Value type hash code

Wed Apr 11 20:27:42 UTC 2018

On Apr 11, 2018, at 11:32 AM, Remi Forax <forax at univ-mlv.fr> wrote:
> 
> The default implementation of equals and hashCode in java/lang/Object make only sense for reference,

That's because currently Object is the supertype of references only.

When Object becomes the supertype of values also, it's portfolio increases.

This is a common logical error:  Because X did Y historically, X must also do only Y in the future.

We could make this our story for X=Object, Y=identityHashCode by fiat, but we are not forced to.

In fact, since Object is the super of value types (by another fiat; yes, I know it doesn't fit perfectly),
it it totally reasonable to enhance the Object.hashCode method to some logic like this:

hashCode() {
  if (this.getClass is reference type)
    return System.identityHashCode(this)
  else
    return System.valueHashCode(this)
}

And in fact I'm convinced that is what we should do.

That leads to the question, "what is the definition of System.valueHashCode" (name is unimportant)?

> for value types, it depends on the value type, i.e, it's far easier for the compiler to provide an equals/hashCode than for the VM,

There is a third and much better answer, which I'm surprised you don't mention; it is using a BSM.

In other words, we are not stuck with the following unpleasant choice:

 - Put lots of complicated intrinsic behavior into the JVM proper.
 - Put lots of complicated generated bytecode into the classfiles, which is there forever.

The third choice is:

 - Let the Java runtime manage complicated intrinsic behaviors using BSMs.

This third choice makes classfiles smaller (which is important!) and allows the JVM and JDK
to jointly choose the most efficient code shapes to implement the documented behavior.

This worked really, really well for lambdas.

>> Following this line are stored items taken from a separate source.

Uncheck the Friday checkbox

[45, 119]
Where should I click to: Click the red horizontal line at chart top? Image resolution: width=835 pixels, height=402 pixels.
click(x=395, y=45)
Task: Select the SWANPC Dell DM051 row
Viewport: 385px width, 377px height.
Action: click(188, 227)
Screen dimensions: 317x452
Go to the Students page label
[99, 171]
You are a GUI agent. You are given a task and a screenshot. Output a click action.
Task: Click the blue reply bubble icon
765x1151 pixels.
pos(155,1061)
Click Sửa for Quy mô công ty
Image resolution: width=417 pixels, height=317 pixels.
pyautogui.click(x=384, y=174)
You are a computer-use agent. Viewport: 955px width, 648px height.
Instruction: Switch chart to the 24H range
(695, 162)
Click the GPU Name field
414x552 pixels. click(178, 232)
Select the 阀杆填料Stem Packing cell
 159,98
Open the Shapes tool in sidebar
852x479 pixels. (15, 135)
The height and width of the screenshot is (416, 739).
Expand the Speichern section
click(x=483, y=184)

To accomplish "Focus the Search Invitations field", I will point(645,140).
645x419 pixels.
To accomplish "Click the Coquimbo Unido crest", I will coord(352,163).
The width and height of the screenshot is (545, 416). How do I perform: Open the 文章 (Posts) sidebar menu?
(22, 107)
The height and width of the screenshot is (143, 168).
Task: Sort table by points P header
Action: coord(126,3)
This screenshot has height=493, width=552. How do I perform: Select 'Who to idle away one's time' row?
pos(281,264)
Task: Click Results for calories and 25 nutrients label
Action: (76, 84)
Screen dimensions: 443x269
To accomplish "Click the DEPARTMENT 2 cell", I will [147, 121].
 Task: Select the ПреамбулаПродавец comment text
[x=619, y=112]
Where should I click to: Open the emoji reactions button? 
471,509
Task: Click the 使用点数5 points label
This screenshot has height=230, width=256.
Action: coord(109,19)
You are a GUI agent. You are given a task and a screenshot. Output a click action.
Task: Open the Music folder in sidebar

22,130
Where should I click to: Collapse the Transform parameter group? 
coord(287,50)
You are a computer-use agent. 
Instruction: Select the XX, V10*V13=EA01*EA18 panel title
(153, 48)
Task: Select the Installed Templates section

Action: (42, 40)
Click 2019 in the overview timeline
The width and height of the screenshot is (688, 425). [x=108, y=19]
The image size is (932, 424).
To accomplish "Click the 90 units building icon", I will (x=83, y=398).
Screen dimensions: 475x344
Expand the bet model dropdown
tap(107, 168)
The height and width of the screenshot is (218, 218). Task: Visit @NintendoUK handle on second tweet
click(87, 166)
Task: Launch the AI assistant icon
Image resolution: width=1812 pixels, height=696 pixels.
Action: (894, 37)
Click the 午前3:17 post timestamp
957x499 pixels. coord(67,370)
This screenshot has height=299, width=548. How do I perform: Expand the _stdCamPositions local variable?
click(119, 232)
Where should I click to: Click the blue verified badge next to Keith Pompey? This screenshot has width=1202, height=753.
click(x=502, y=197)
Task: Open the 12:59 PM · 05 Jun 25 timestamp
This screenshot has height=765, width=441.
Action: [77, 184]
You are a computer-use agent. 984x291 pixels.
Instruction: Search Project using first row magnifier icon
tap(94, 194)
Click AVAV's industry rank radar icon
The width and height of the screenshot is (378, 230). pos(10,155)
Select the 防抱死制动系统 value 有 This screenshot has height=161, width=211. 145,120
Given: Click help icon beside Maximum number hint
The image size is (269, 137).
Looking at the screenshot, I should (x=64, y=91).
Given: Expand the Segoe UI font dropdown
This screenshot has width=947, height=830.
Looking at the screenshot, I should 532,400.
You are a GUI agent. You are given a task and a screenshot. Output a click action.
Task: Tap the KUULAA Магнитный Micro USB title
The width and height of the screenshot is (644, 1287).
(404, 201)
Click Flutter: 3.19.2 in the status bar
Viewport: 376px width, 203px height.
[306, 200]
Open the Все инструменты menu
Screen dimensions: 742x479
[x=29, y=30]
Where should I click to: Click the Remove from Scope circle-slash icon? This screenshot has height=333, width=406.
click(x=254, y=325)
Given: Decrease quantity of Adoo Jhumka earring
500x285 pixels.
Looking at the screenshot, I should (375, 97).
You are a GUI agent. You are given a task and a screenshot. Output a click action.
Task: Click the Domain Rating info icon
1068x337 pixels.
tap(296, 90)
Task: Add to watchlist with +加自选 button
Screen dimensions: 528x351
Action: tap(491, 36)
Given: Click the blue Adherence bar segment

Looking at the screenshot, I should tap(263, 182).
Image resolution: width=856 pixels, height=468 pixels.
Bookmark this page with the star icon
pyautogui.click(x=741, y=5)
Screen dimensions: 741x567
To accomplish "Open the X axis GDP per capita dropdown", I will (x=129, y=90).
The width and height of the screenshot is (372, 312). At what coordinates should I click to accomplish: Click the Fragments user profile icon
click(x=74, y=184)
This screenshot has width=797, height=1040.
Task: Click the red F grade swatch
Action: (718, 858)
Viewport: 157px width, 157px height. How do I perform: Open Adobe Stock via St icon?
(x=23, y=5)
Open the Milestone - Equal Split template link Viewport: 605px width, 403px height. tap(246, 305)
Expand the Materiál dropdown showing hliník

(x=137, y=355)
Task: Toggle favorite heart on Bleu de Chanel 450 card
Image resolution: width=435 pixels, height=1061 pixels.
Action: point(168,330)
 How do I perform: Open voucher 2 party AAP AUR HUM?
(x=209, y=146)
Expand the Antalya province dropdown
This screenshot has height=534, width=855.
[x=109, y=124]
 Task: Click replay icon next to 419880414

(Somebody might still be thinking that only generated bytecodes in classfiles will get
full performance.  Actually, generated bytecodes in classfiles are the worst-performing
option.  BSMs can generate efficient code with "cheats" like Unsafe which bytecodes
are forbidden to use.  Even a non-BSM solution like System.valueHashCode can be
faster than raw bytecodes, if the magic method is treated as an intrinsic by the JIT.
The problem with raw bytecodes is that the JIT cannot trust them to correspond to
an optimizable pattern; it must implement every corner of them and may not replace
them with more efficient code, because they might have been written by the user.
Also, loads of bytecodes in classfiles are slow to load and hard to verify and analyze.
The anti-pattern to avoid is a one-line Java class compiling to kilobytes of classfile,
and we can do this with BSMs.)

The most I'd like to see in value type classfiles is a one line hashCode (and equals, toString):

  hashCode() {
    return indy[Bootstraps::valueHashCode](this)
  }

And in fact, I would prefer to have this stereotyped code be inherited (by a new VM feature
"mindy" = method instance dynamic.)  …That's me wanting to sand down all the corners.

> hence my proposition that the VM should not provide any default and let the compiler of the different languages decide what defaults are. 

That's fine to let the compiler decide but putting lots of boilerplate bytecodes into classfiles
is an anti-pattern; see above.  Let the compiler choose a BSM and (maybe) a supertype to
inherit mindy methods from.

Now, back to the details of hashCode:

At points like this we can go back and try to fix historical defects in hashCode.  Fix more
defects and get more expense and delay, or fix fewer and get the feature sooner.

Someone noticed that there is a theoretical possibility of stack overflow in some cases.

The most important fact to note here is working precedents for handling this issue, which work today.

The most relevant working precedent is collection types, whose documented semantics
support value-based types, a close cousing to value types.  (The product of List.of is approximately
value-based.)

The code for AbstractList gives us the best precedent to work with, and it does not check
for self-cycles.  I don't think value types have any greater chance than lists of self-cycles;
in fact they probably have less, since they will often be logical leaves in data structure.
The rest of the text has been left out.